Да и, скажите на милость, почему «еврейской торговкой»? Потому лишь, что она говорила о кожевенном деле своего мужа, Осина отца? Или потому, что она уселась в редакторском кабинете и требовала немедленного ответа насчет таланта, есть он у ее сына или нет его? Никто не спорит, это не образец куртуазности, воспитанницы института благородных девиц вели себя по-другому. Но ведь она, мать Оси Мандельштама, жена курляндского еврея-кожевенника, и не была из этих, из благородных, а была она, хоть и овладевшая русской речью, в первом поколении — вильненской еврейкой.
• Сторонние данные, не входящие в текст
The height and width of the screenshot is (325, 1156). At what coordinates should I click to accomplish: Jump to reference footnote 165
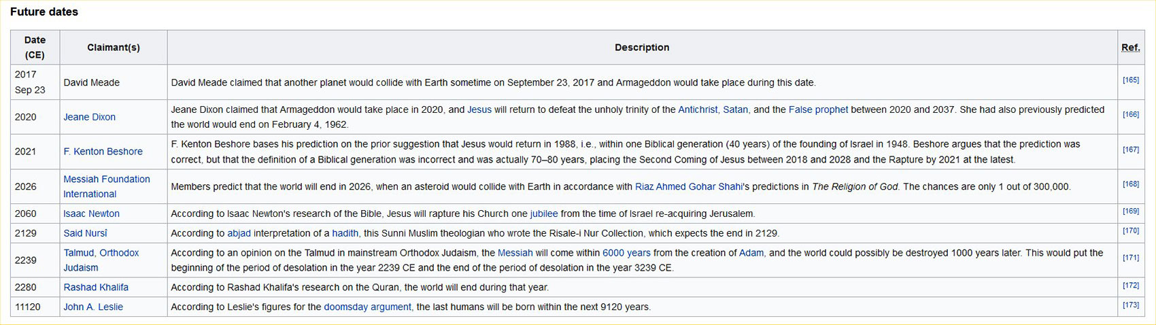pos(1130,80)
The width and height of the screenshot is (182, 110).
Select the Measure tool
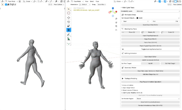(69, 39)
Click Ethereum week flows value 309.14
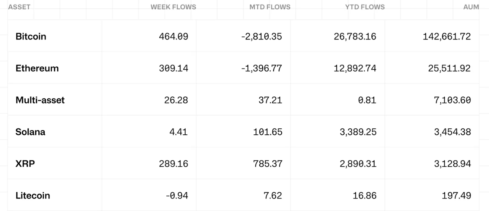The image size is (489, 211). click(x=174, y=68)
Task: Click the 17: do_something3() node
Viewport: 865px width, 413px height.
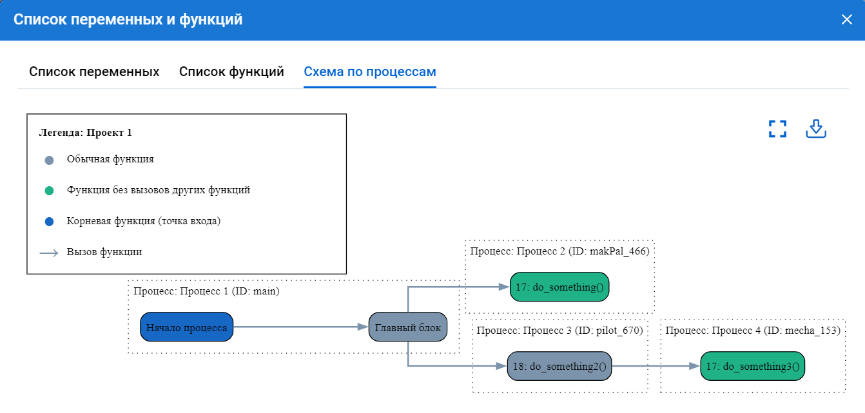Action: point(752,367)
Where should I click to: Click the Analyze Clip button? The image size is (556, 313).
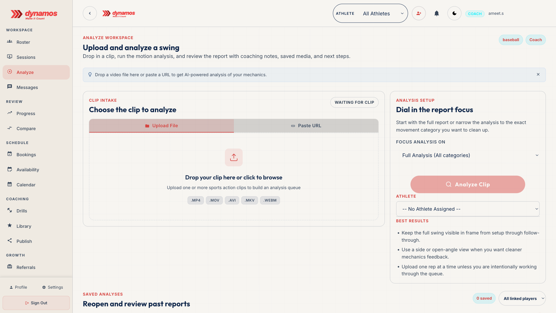point(468,184)
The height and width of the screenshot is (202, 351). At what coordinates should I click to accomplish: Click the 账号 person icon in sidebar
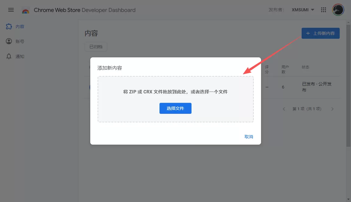click(9, 41)
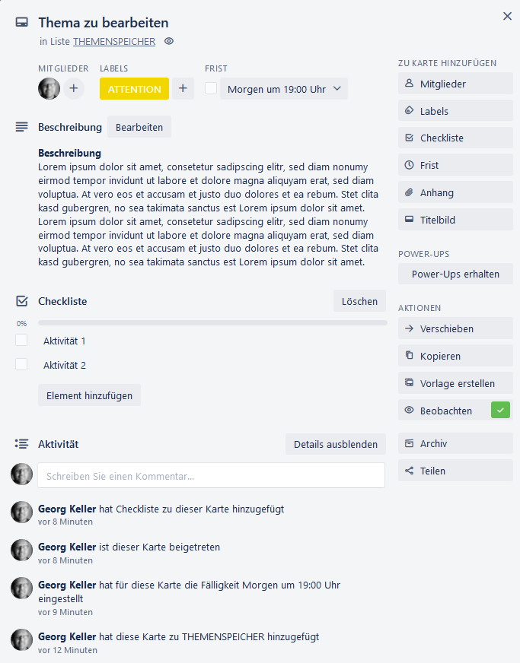Toggle the green Beobachten check mark
Image resolution: width=520 pixels, height=663 pixels.
tap(500, 410)
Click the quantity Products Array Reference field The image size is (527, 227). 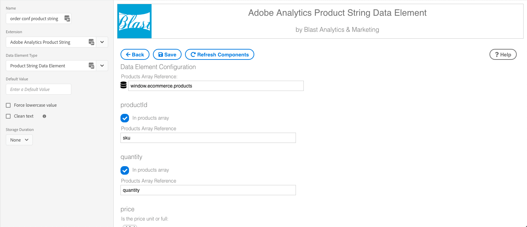coord(208,190)
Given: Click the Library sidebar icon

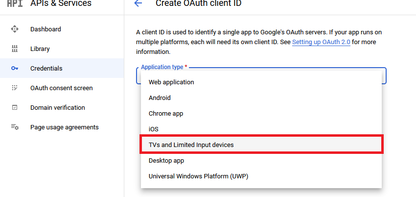Looking at the screenshot, I should (15, 49).
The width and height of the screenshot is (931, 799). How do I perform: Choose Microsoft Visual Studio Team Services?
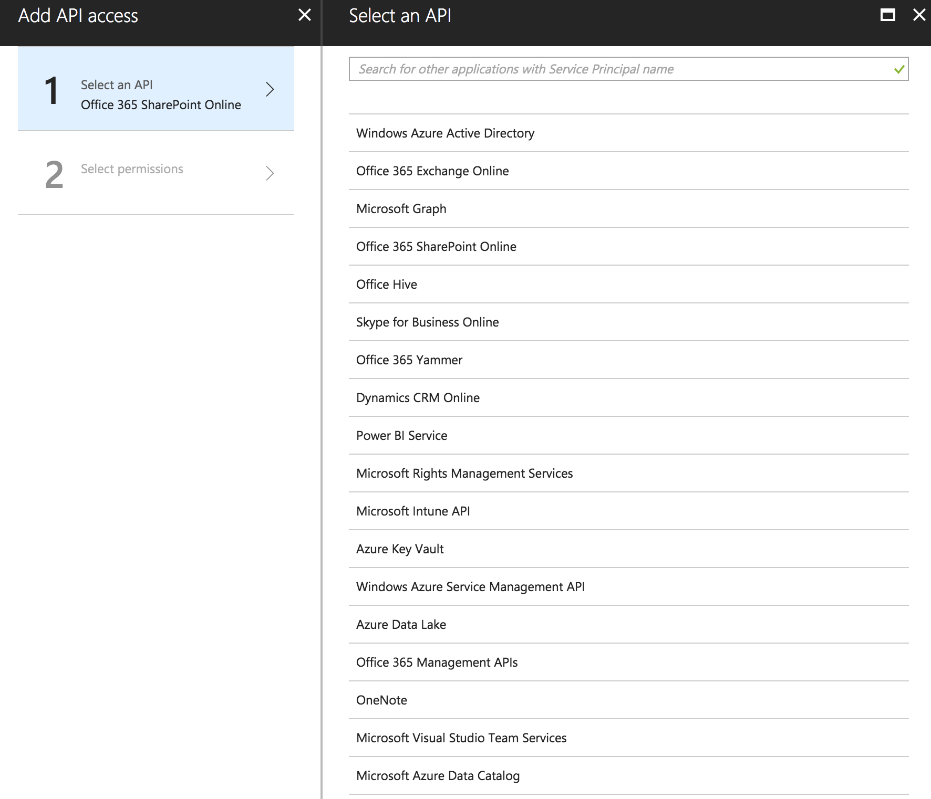tap(461, 738)
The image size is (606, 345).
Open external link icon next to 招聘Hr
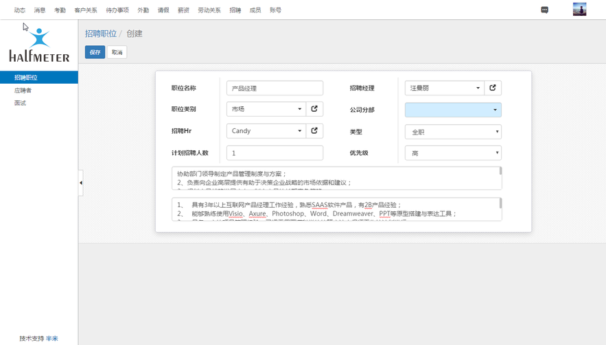(x=314, y=130)
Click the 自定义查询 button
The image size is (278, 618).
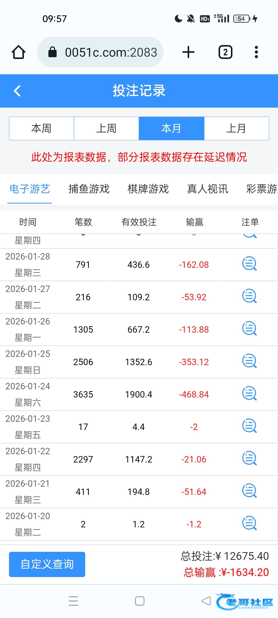point(47,564)
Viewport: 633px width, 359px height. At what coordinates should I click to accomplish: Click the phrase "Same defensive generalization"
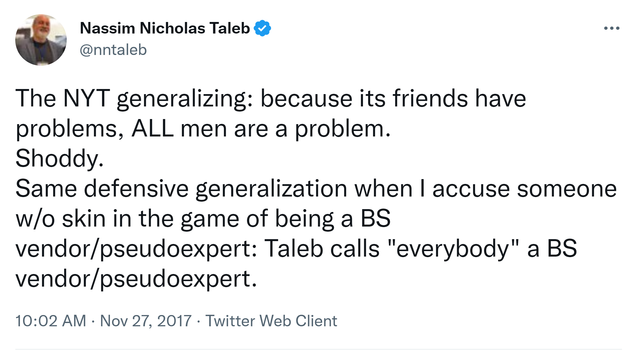click(x=181, y=189)
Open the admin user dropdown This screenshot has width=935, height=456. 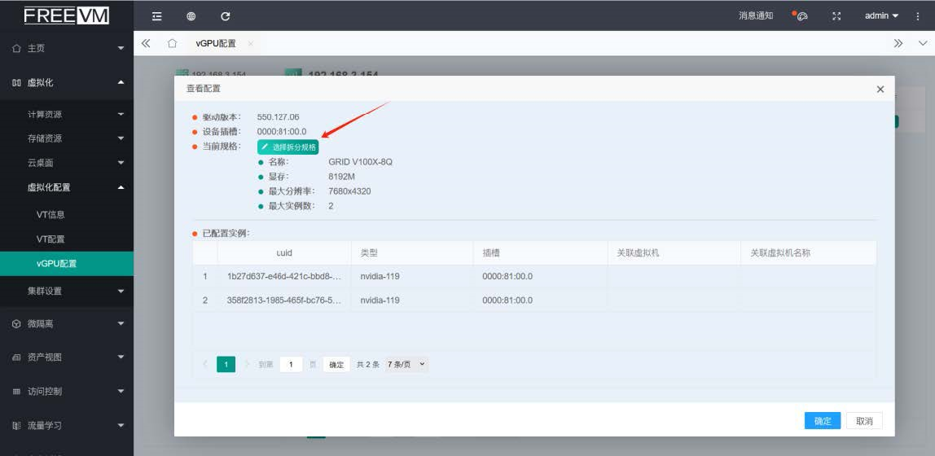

И чему же удивляться, что русский человек, сын академика, племянник президента Академии художеств, такой и воспринимал ее: вильненской еврейкой. А сына ее — еврейским шлимазлом.
Ведь именно тогда нарекли Осю «Зинаидин жиденок». В своем дневнике Блок сделал запись про Мандельштама, который хоть и артист, но жид. Если угодно, можно и другой акцент сделать: хоть и жид, но артист. Как, однако, не переставлять — без жида не обойтись. После революции уже, рассказывает Гиппиус, Блок требовал: всех жидов перевешать!
Сокрушался насчет жидов и другой тогдашний корифей, отец русского символизма, Валерий Брюсов. Хоть и состоя в свойстве с евреями, через сестру свою Лидию Яковлевну, которая замужем была за московским литератором Самуилом Викторовичем Кисейным, выступавшим под псевдонимом Муни, он говорил про себя поэту Владиславу Ходасевичу: «Поляки — антисемиты куда более последовательные, чем я». После Октября Брюсов объяснял своим литературным и окололитературным адъютантам, что теперь «нами жиды будут править». Тут нечего себя обманывать: без жида даже в избранной компании петербургских и московских парнасцев не обходилось. Так что все, в общем, в норме: Осипа Мандельштама воспринимали правильно — как еврея. А как, собственно, еще должны были его воспринимать?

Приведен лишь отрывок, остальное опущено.